L’engouement ainsi créé permettrait de vendre tranquillement les 5 millions sans refaire tomber le titre.
Présentement, c’est ce genre de jeux qui domine les marchés. Et ce n’est là rien de nouveau. Dans les années
20, «ils» étaient composés des banquiers et des grands industriels américains. Aujourd’hui, «ils» incluent ces
deux groupes en plus des fonds spéculatifs, des fonds de capital d’investissement privé, des courtiers et des
spéculateurs privés, et «ils» sont de tous les pays.

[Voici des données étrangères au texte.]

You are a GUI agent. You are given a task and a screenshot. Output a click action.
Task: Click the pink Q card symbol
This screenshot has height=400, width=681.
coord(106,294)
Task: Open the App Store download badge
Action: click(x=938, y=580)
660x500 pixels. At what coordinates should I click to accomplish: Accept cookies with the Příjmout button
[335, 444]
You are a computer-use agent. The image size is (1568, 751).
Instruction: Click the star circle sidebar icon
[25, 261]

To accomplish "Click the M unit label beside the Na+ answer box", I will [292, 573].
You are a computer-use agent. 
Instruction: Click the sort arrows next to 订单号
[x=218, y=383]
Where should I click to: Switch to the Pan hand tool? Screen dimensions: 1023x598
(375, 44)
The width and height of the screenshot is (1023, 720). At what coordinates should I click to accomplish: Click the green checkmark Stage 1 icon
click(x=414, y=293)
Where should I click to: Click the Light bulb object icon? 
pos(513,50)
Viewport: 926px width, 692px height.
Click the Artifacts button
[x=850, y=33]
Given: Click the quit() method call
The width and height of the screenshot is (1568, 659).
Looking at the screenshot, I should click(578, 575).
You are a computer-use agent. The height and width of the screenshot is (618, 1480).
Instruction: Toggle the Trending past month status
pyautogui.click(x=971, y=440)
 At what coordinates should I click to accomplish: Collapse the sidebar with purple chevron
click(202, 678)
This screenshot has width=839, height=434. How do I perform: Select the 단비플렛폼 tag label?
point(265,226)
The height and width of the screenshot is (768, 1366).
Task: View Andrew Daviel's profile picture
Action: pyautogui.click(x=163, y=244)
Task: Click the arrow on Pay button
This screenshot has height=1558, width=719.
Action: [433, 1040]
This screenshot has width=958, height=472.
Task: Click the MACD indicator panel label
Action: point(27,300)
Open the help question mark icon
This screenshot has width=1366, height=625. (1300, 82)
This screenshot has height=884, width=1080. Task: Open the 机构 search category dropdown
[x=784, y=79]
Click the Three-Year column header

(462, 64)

Ils utilisent tous les avancements technologiques de modélisation et de transaction par ordinateur, en plus de
l’effet de levier et de l’analyse technique, entre autres. Puisque la majorité des investisseurs et spéculateurs les
surveillent pour tenter de bénéficier du «prochain secteur» qui bénéficiera de leurs liquidités, alors il se crée des
engouements de prix qui s’auto-stimulent.
C’est grâce à ce processus essentiellement spéculatif de création de liquidités que nous sommes témoins de
véritables revirements dignes de Rocky dans les marchés et même dans l’économie. Les faits et les normes
historiques sont tout simplement ignorés. Dans un tel monde, la valeur de l’analyse financière fondamentale est
pratiquement nulle, sauf pour nous indiquer que la seule chose sensée à faire est de ne pas y participer, à moins
d’avoir le goût de spéculer.
Dans l’histoire des marchés boursiers, il y a eu plusieurs vagues de spéculation semblables où la masse et même
les initiés en viennent à croire que la Bourse est protégée par de grands investisseurs puissants et mystérieux.
Ces marchés étaient tous très chers et le résultat a toujours été l’évaporation de capital en bout de ligne, c'est-àdire à la fin du cycle. C’est pourquoi il faut retirer nos capitaux avant cette fin.
Le baron Rothshild et Bernard Baruch (années 20 et 30) ont tous les deux affirmé qu’ils avaient bâti et maintenu
leur fortune en vendant trop tôt. Et M. Baruch avait aussi ajouté qu’il avait en plus l’habitude d’acheter trop tard.
C’est facile comme concept mais psychologiquement très difficile à réaliser. Par contre, c’est à mon avis la
meilleure façon de maximiser le rendement à long terme ET de minimiser le risque, ce qui permet de dormir un
peu mieux. Et n’est-ce pas là le but ultime?